The smaller types generally ripen before temperatures reach triple digits.

Now, it’s not just time and temperature that makes the difference with tomatoes. Every year, we get calls at the Master Gardener help line from people who tell us about their large, bushy tomato plants. Sounds good at first, but those large, bushy tomato plants only have leaves, no fruit. Nobody grows tomatoes for their leaves. So how can this happen?

By being too kind and generous – overfertilizing.

Giving the plant high doses of nitrogen induces leaf production and interferes with flowering. No flowers, no tomatoes.

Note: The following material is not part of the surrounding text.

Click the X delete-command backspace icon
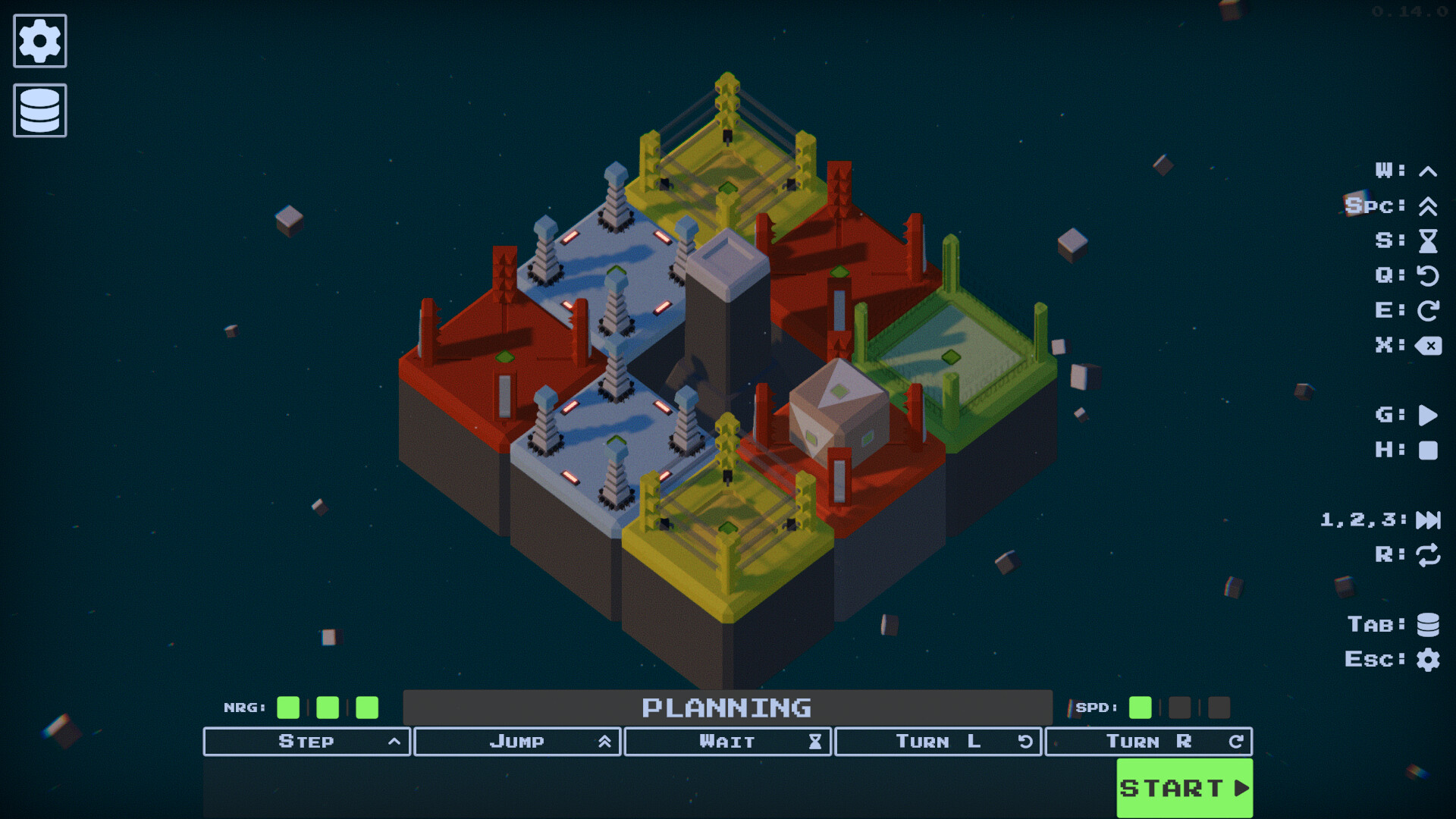The width and height of the screenshot is (1456, 819). [x=1429, y=346]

This doesn’t mean you don’t fertilize. Just don’t apply excess nitrogen. That’s the first number on any fertilizer container. Once flowers begin to appear, try increasing the second and third numbers. The second is phosphorus, which is so important for flowers and roots. We always forget about roots, and we shouldn’t.

The third number’s potassium. Potassium is essential for water movement within the plant. It’s also a major player in the ripening process.

In general, look for smaller varieties with shorter growing periods. You can even give them some shade; that’ll extend your season.

Tomatoes can be frustrating, certainly, but so delicious. Definitely worth the effort.

For KNPR’s Desert Bloom, this is Dr. Angela O’Callaghan of the University of Nevada Cooperative Extension.